ITEMS:
####################
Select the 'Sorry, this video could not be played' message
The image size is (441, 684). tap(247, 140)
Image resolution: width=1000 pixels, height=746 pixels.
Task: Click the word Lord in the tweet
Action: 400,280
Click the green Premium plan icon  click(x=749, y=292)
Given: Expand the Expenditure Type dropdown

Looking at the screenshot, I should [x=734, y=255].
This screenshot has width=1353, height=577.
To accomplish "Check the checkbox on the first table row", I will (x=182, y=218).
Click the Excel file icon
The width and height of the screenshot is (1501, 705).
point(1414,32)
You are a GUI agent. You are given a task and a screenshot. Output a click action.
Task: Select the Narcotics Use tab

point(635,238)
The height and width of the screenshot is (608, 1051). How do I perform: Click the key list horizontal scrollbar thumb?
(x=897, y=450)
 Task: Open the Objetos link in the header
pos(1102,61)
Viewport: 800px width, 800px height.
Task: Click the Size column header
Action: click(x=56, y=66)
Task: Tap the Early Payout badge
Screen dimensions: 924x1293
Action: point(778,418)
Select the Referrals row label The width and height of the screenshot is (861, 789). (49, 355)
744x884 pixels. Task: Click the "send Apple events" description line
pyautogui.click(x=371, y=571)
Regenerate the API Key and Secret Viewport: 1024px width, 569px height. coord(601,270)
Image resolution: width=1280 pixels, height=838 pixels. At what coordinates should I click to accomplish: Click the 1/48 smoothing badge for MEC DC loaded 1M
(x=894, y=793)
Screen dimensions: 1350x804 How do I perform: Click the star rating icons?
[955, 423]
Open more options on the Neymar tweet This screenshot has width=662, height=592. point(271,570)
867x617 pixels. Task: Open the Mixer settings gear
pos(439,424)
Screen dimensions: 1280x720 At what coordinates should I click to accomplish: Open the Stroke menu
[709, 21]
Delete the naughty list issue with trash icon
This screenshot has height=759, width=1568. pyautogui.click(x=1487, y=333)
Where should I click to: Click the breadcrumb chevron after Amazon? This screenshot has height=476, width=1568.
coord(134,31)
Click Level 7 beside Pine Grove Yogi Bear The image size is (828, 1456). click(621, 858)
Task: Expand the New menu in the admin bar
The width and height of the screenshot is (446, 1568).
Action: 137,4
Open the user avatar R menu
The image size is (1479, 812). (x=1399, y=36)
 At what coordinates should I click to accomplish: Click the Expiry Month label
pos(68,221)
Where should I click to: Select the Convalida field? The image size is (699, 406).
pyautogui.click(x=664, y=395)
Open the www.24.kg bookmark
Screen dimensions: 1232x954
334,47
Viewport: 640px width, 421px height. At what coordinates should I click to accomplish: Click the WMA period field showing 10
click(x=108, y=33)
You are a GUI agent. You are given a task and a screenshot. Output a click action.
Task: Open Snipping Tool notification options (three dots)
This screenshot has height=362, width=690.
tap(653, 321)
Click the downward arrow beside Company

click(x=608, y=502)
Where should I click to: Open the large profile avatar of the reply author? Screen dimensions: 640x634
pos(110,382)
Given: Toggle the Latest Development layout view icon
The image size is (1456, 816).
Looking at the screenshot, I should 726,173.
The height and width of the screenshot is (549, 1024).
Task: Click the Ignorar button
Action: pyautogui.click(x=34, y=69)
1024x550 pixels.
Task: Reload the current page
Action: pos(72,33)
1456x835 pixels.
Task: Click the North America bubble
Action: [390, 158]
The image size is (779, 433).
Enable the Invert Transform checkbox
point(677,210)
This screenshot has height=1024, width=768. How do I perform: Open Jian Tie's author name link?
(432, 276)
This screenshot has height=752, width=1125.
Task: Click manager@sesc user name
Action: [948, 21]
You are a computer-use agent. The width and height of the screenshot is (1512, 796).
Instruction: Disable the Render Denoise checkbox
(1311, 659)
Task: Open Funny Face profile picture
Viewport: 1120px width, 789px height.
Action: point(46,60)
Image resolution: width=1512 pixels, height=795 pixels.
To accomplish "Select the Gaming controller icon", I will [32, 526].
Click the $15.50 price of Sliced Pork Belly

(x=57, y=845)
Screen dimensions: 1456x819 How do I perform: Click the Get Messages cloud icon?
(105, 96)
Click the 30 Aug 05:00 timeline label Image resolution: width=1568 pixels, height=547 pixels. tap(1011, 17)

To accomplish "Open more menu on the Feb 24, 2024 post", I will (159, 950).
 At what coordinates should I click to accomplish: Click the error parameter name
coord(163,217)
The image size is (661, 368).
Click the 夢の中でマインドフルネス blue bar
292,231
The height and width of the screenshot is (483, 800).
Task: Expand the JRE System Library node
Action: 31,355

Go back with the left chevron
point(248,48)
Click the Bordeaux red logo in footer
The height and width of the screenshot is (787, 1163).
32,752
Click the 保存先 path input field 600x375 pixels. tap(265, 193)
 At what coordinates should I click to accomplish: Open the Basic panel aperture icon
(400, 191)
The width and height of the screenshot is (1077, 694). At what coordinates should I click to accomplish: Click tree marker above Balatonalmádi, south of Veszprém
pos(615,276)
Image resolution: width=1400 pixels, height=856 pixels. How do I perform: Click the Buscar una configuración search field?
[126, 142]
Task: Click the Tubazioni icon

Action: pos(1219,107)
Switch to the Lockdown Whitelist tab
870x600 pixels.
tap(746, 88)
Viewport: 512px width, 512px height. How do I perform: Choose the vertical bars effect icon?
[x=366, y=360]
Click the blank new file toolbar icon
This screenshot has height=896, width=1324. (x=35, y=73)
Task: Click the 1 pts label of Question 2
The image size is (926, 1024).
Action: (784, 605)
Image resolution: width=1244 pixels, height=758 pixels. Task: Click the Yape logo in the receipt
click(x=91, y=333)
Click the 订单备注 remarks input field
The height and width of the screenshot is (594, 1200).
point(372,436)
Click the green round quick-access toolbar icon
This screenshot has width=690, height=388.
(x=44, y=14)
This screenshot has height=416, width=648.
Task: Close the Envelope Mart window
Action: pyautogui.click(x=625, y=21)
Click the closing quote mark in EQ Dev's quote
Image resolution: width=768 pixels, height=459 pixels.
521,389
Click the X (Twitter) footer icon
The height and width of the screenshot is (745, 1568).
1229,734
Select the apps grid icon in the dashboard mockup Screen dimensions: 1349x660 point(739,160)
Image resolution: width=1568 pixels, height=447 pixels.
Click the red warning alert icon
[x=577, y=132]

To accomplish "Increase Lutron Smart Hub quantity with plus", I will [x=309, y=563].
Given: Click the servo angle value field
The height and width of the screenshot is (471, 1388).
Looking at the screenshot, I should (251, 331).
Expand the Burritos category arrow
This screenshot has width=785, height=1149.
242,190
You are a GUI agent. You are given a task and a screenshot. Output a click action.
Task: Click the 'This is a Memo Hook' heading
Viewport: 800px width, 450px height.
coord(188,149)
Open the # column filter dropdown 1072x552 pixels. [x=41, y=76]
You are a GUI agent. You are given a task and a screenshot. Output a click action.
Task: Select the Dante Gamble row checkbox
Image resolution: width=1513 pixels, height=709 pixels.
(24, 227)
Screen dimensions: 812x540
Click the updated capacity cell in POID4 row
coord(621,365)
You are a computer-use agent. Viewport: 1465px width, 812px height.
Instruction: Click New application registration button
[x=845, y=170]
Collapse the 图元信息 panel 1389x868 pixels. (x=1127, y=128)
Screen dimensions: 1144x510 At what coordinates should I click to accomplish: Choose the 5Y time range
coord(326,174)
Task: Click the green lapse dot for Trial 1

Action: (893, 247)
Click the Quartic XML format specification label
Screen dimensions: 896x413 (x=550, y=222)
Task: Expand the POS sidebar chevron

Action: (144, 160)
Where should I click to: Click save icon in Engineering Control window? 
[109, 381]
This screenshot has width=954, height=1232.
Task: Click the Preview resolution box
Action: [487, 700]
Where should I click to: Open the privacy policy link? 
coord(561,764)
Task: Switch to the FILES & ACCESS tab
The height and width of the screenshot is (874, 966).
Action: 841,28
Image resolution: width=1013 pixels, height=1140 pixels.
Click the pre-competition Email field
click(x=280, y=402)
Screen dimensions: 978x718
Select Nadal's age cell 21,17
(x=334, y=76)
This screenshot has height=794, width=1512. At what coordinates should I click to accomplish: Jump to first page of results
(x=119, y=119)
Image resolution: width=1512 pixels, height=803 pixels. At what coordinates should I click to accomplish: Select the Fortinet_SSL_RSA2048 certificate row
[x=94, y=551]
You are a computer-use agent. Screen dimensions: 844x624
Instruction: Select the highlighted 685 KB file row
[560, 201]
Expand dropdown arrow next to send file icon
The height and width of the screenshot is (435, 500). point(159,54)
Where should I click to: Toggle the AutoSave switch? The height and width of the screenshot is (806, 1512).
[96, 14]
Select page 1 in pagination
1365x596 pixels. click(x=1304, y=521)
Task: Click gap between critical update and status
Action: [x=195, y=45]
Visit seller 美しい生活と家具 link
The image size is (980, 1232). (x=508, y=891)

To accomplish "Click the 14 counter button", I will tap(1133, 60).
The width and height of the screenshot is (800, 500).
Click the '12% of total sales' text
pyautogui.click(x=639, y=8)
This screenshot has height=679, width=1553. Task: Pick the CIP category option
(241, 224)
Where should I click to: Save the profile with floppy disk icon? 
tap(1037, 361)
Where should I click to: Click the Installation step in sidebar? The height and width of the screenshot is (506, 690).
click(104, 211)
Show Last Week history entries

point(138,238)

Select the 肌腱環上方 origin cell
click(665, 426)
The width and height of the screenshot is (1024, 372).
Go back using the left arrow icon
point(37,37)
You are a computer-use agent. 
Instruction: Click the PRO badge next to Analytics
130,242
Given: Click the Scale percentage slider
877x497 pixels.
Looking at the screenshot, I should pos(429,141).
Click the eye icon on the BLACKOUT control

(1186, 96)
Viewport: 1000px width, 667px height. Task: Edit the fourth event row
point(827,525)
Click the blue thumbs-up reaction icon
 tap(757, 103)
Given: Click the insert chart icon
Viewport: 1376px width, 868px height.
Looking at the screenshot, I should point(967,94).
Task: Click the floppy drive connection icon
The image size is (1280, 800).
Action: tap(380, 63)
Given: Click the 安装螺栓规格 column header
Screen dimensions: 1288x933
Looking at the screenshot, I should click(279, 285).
####################
WORK REQUIRED:
Convert the part that opens with the line containing "Task: Switch to the FILES & ACCESS tab" and closes with the line containing "(x=334, y=76)" into a Markdown table with the columns Row and Text, numbering each line and leaving out blank lines.

SOLUTION FOR THIS TASK:
| Row | Text |
|---|---|
| 1 | Task: Switch to the FILES & ACCESS tab |
| 2 | The height and width of the screenshot is (874, 966). |
| 3 | Action: 841,28 |
| 4 | Image resolution: width=1013 pixels, height=1140 pixels. |
| 5 | Click the pre-competition Email field |
| 6 | click(x=280, y=402) |
| 7 | Screen dimensions: 978x718 |
| 8 | Select Nadal's age cell 21,17 |
| 9 | (x=334, y=76) |